壱 はじまりの失踪事件
1
珠緒が甘いカレーを作り置きしていった二日後、祈は朝からドアをノックする音でたたき起こされた。
「祈! 祈! 出てこい祈!」
祈は渋々、布団から這い出る。
(……うるせ……)
隣近所から苦情が来そうな怒鳴り声まで聞こえたので、これは寝ていられないと思い渋々玄関に向かうと――ドアを開けた。
「祈……!」
そこには、祖父がいた。
険しい表情が、孫の姿を見るなり驚きに変わる。けれど、次に嫌悪の文字を浮かべるだろう顔を見たくなくて、祈は祖父からわずかに視線をそらし、問いかけた。
「……なんすか?」
「お前、無事か……」
「は? なにそれ。意味分かんね。ひとんちのドアをぶっ叩いて、出てこい言ってた張本人じゃん」
なにを今さらと祈が肩をすくめると、今度は部屋の中をのぞき込もうとする。
「で、なに?」
「……珠緒は?」
「は? 珠ちゃん?」
叔母がどうしたのだと首を傾げると、祖父が渋面を浮かべる。
「珠緒は、来ておらんか?」
「この間、夕飯作りに来たけど? それが――」
「今の話をしとる!」
怒鳴られて、祈は顔をしかめた。
そんな、急にキレられても困る。
「近所迷惑」
「お前が、人の気もしらんで、のらりくらりしとるから……っ! もう、いい! ここにはおらんのだな?」
「あのさぁ……こんな朝っぱらから、来るわけないだろ……。珠ちゃんだってそんな暇じゃないって」
祈が呆れたように呟いてあくびをかみ殺すと、祖父はぐっと押し黙った。
(……あれ、帰らねーの?)
いつまでも立ち去らない様子を珍しいと思い……それから、なにがあったか心配になってきた祈は、視線を祖父の顔に戻し、じっと目をこらす。

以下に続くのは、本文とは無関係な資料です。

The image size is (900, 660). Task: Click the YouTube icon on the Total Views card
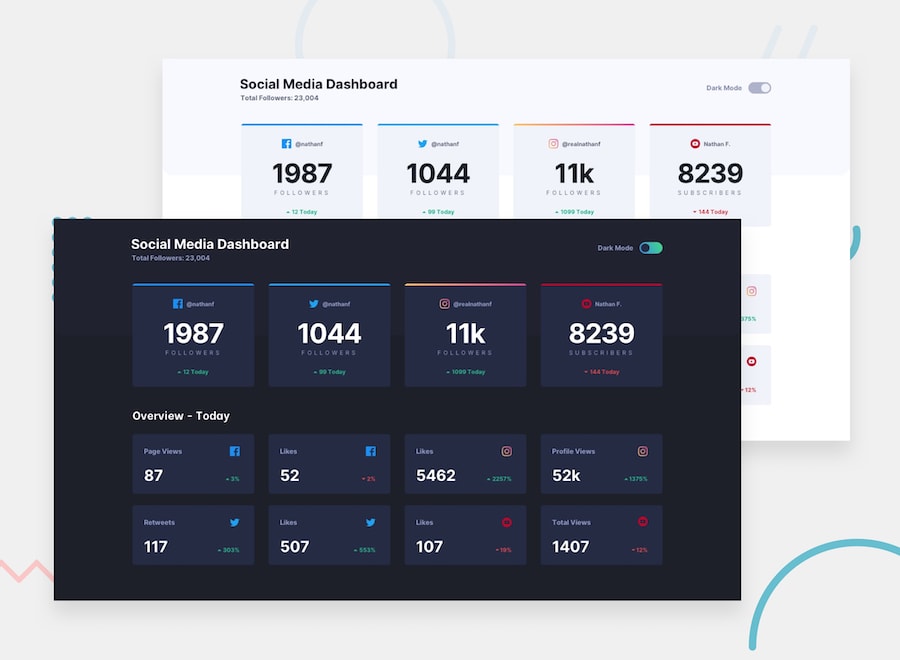(x=643, y=522)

自分に対する悪感情がまじることも予想していたが、祖父の心の声は〝珠緒はどこだ〟の一点張りだった。
「……あの、さ……なんか、あった?」
わざわざ自分を訪ねてきたことも勿論だが、この場に留まる祖父に、おずおずと問いかけた。
だが――。
「珠ちゃんに、なにかあった?」
「お前! やっぱり珠緒からなにか言われとったか!」
叔母の名前を出した途端、祖父は突然カッと目を見開いて祈に掴みかかってきた。
(やっぱ、まともに会話する気もねーのか)
祈とて、朝にたたき起こされて謝罪も説明もないまま怒鳴られては、さすがにイラッとして声がキツくなった。
「はぁ? なんも言われてねーし、なんなんだよ……!」
「祈! いい加減にせい! 珠緒は――!」
早朝から言い争う若者と高齢者……掴み合いまで発展した争いを、たまたま目撃した第三者か、それとも近隣住民か、ともかく、誰かが通報したのだろう。
サイレンを鳴らしたパトカーが到着した。